As part of the performance critical sections, I’m trying to to use gRPC to call nVidia Triton Inference Server after image preprocessing finishes. The Triton client part of the project is something I would like to open source and maintain as a library once I feel it is production ready. However, anytime I concurrently use or re-use a connection (HTTP/2 multiplexing) I get deadlocks and this error message (often repeated 100’s of times):
┌ Error: curl_multi_socket_action: 8
└ @ Downloads.Curl ~/.virtualenvs/full-solution/julia_env/pyjuliapkg/install/share/julia/stdlib/v1.11/Downloads/src/Curl/utils.jl:57
This happens when I use async or threads, and even sometimes when I re-use a connection. I’m using the gRPCClient.jl library, which uses Downloads.Curl under the hood. Julia is being called from Python using Juliacall.
I worked around the problem in a “good enough” way for my use case by creating a connection pool and never re-using the same connection. But I was wondering if outside of this specific library if there were any pitfalls I should watch out for as a new Julia user when using Downloads.Curl when it comes to concurrency/async.
Here is an example snippet that triggers the bug. Removing the @async
is sufficient to make it work reliably.
# Download gRPC proto
using Downloads
Downloads.download("https://raw.githubusercontent.com/kserve/kserve/refs/heads/master/docs/predict-api/v2/grpc_predict_v2.proto", "grpc_predict_v2.proto")

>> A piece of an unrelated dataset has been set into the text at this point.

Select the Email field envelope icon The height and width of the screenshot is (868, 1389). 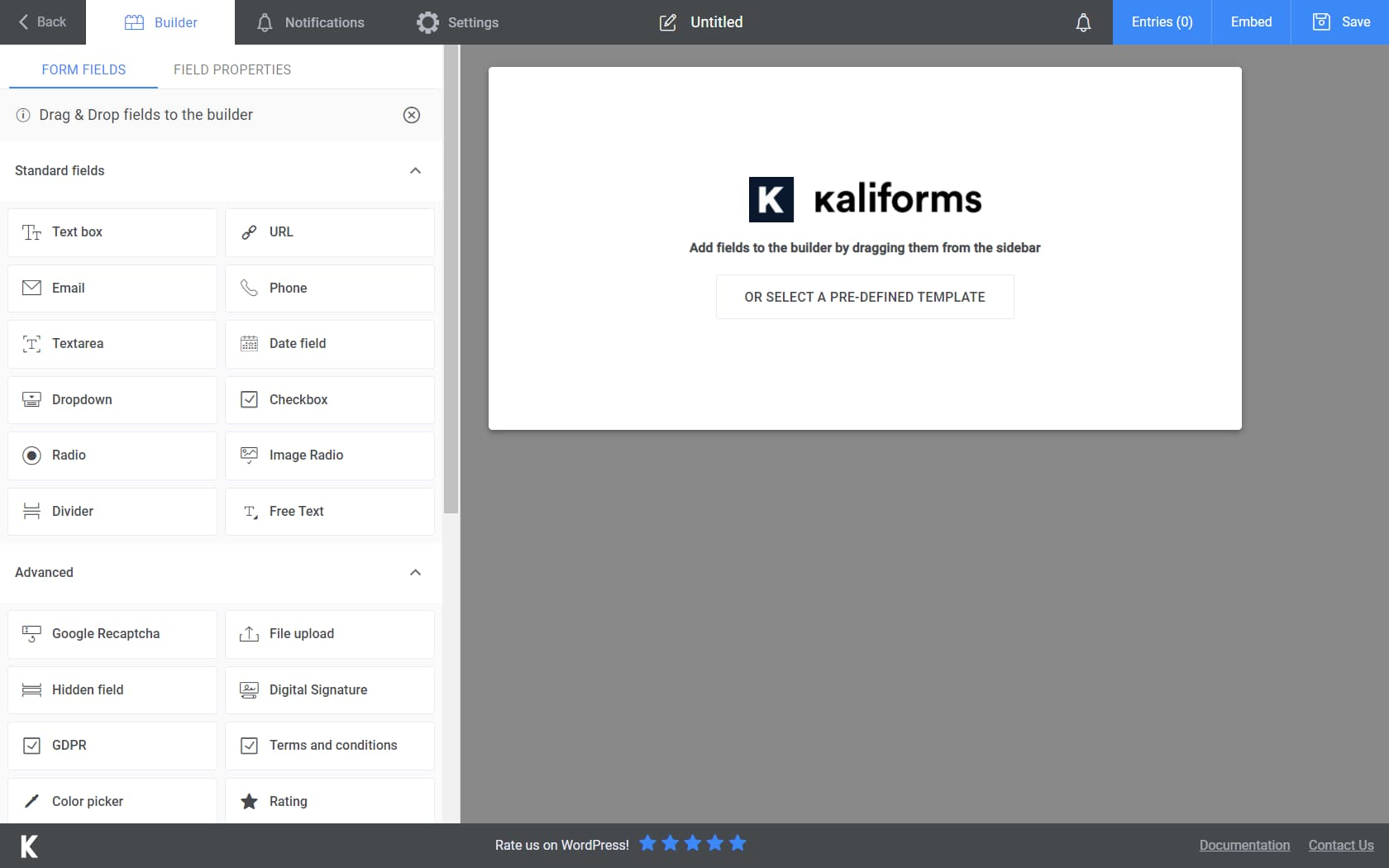tap(31, 288)
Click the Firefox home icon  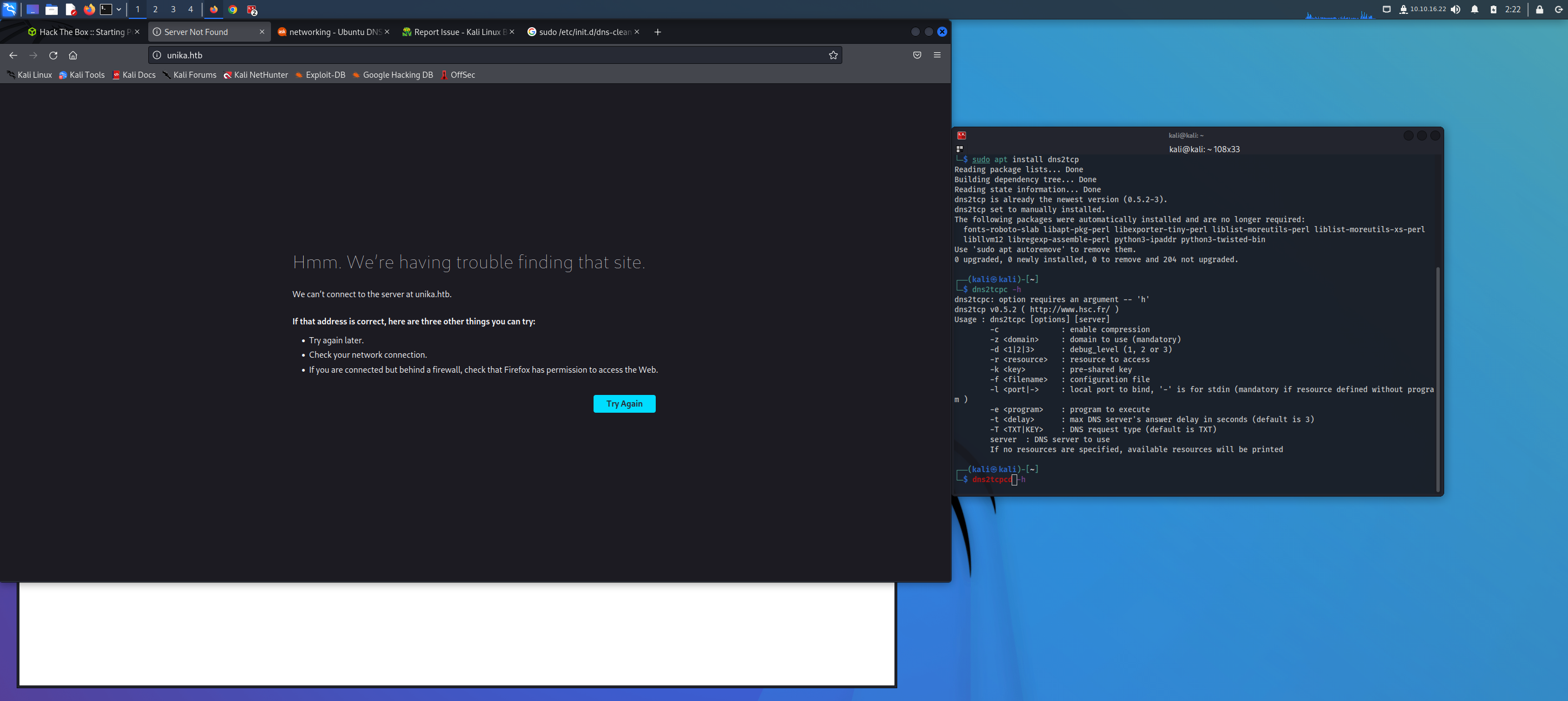(73, 56)
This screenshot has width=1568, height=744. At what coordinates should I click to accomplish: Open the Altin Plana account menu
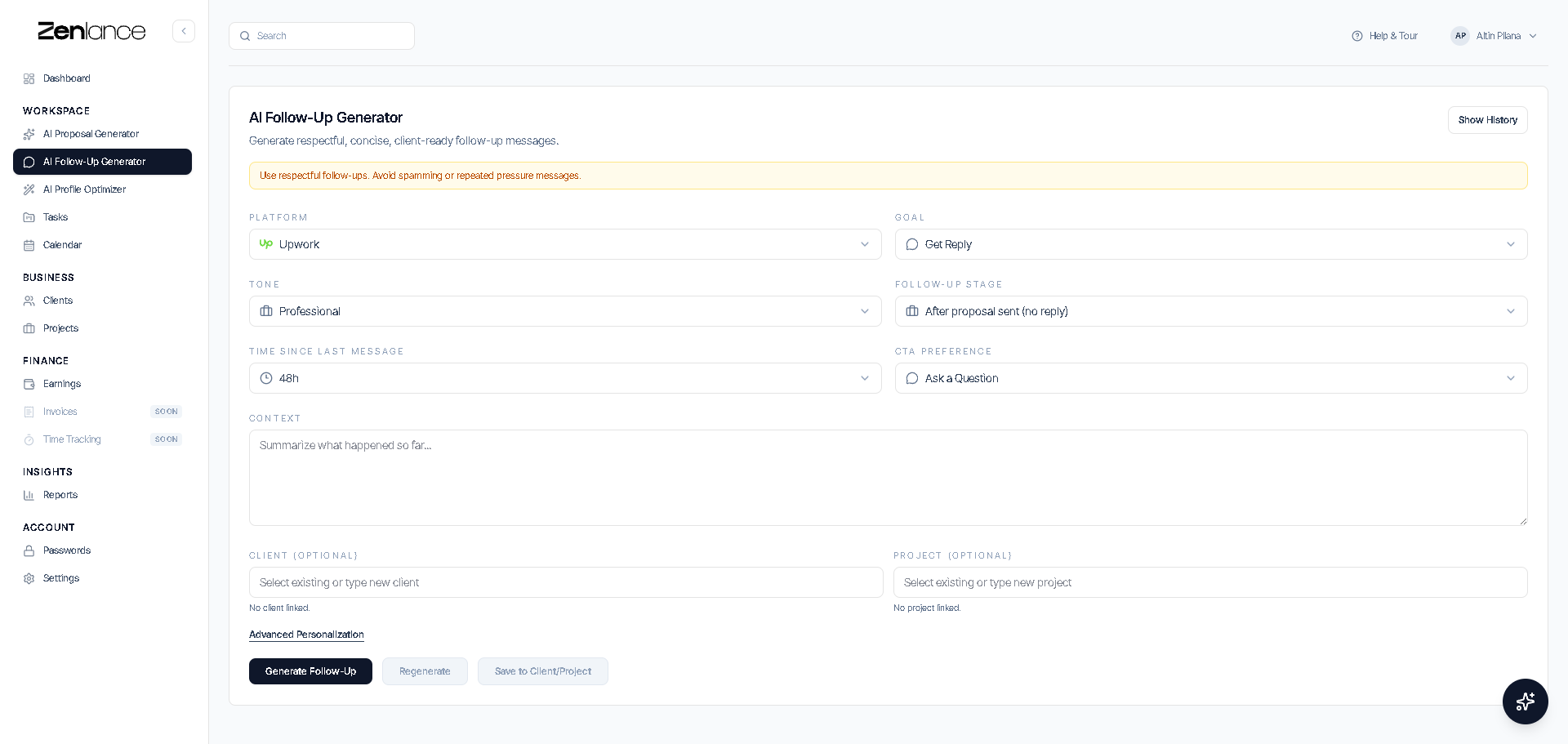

# Generate gRPC client/service code
using gRPCClient
gRPCClient.generate("grpc_predict_v2.proto")
# Load the generated code
include("./InferenceClients.jl");
using .InferenceClients
import .InferenceClients: ModelInfer, ModelInferRequest, ModelInferResponse, InferParameter, InferTensorContents
import .InferenceClients: ModelInferRequest_InferInputTensor, ModelInferRequest_InferRequestedOutputTensor
# If anyone wants to try and reproduce the issue I can provide a real endpoint
client = GRPCInferenceServiceBlockingClient("http://127.0.0.1:8000")
@sync begin
for i in 1:256
@async begin
inp = zeros(Float32, 1, 224, 224)
input__0 = ModelInferRequest_InferInputTensor(
name="INPUT__0",
datatype="FP32",
shape=collect(size(inp)),
contents=InferTensorContents(fp32_contents=vec(inp))
)
request = ModelInferRequest(
model_name="my_model_name",
inputs=[input__0]
)
response, status = ModelInfer(client, request)
gRPCCheck(status)
end
end
end
Reported the issue to gRPCClient.jl: Constant deadlocks with any async usage · Issue #42 · JuliaComputing/gRPCClient.jl · GitHub
julia> versioninfo()
Julia Version 1.11.5
Commit 760b2e5b739 (2025-04-14 06:53 UTC)
Build Info:
Official https://julialang.org/ release
Platform Info:
OS: Linux (x86_64-linux-gnu)
CPU: 128 × AMD EPYC 7773X 64-Core Processor
WORD_SIZE: 64
LLVM: libLLVM-16.0.6 (ORCJIT, znver3)
Threads: 1 default, 0 interactive, 1 GC (on 128 virtual cores)